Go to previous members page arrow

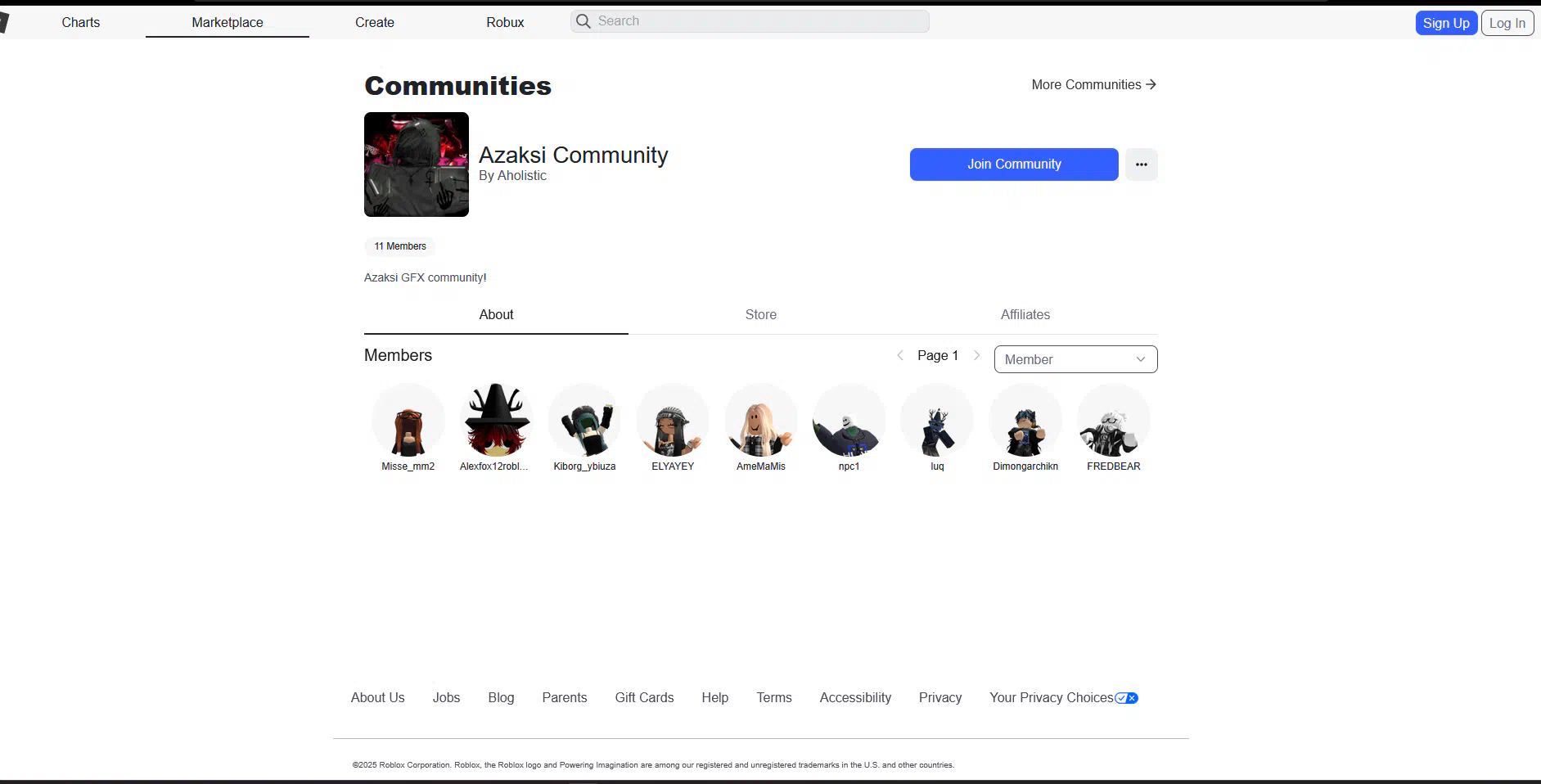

^^^^

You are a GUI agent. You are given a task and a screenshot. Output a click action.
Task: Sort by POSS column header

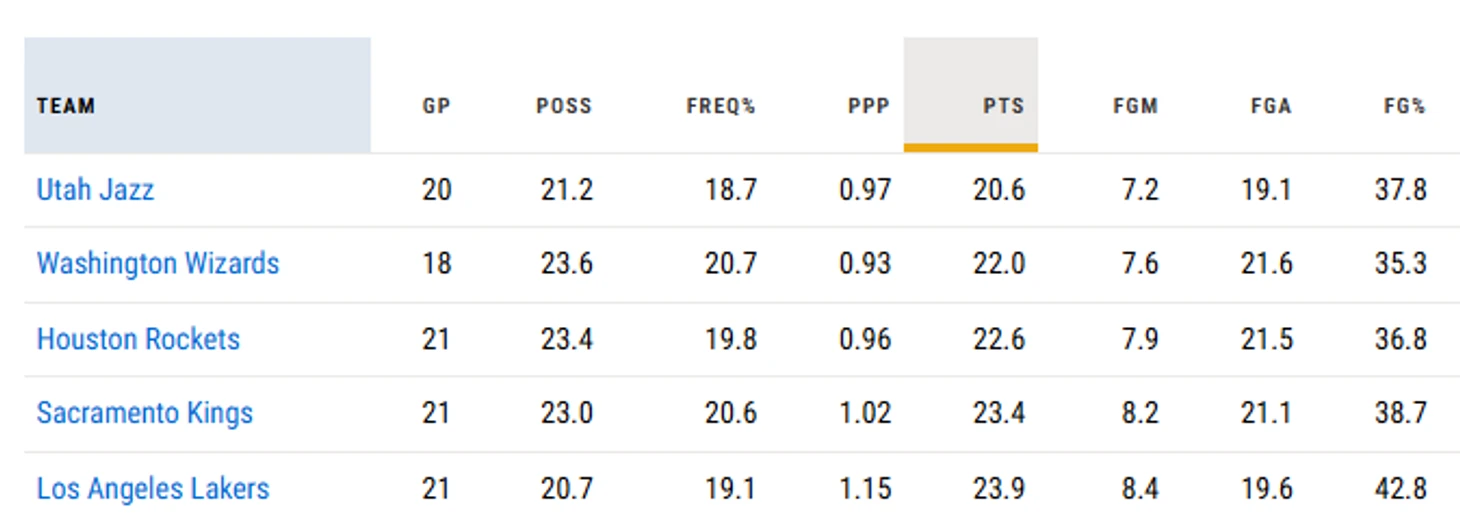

^^^^

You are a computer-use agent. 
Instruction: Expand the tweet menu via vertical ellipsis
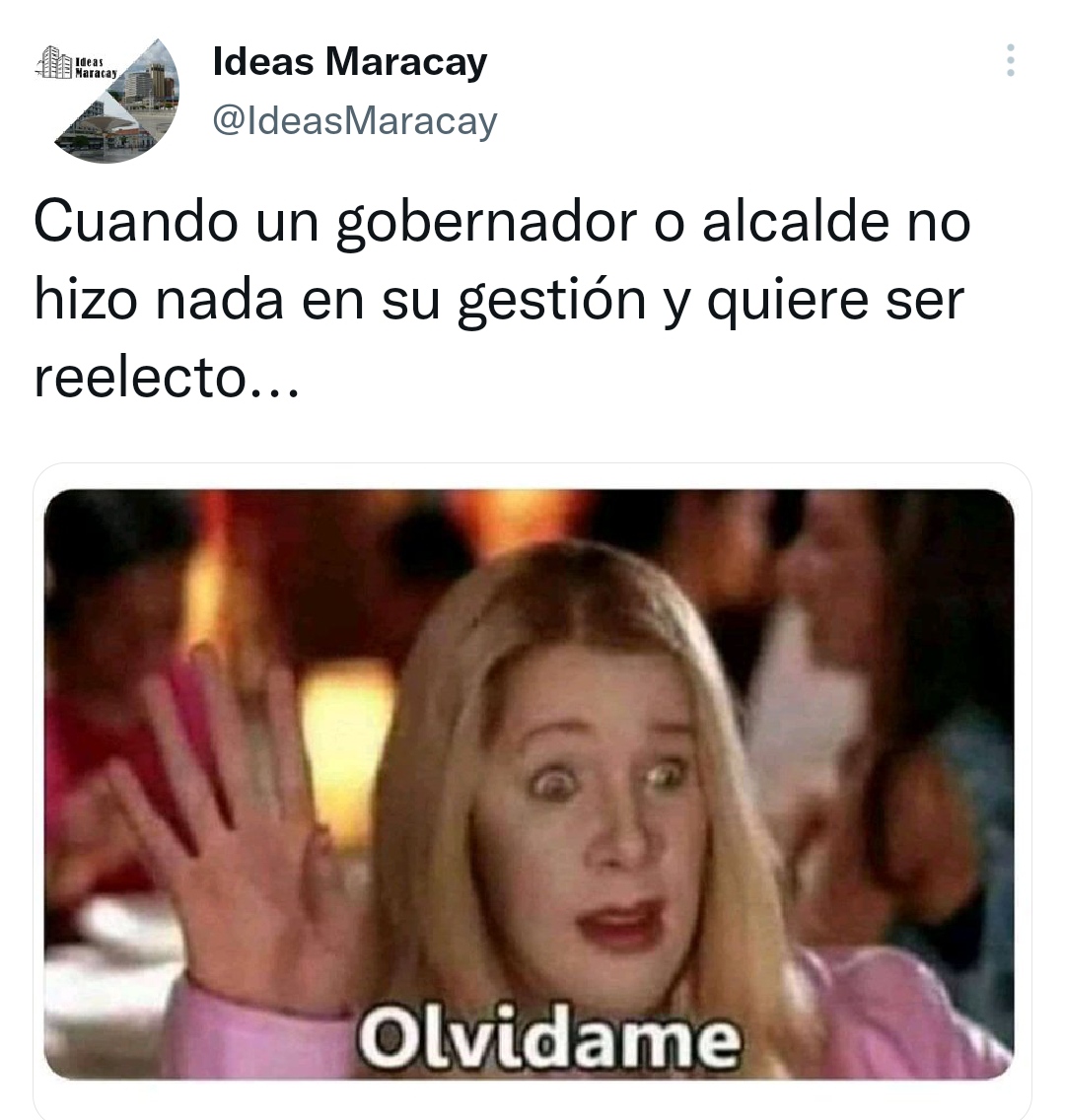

^^^^

What is being asked
For every line in the data above that holds "agent", return the line itself.

Response area
You are a GUI agent. You are given a task and a screenshot. Output a click action.
You are a computer-use agent. 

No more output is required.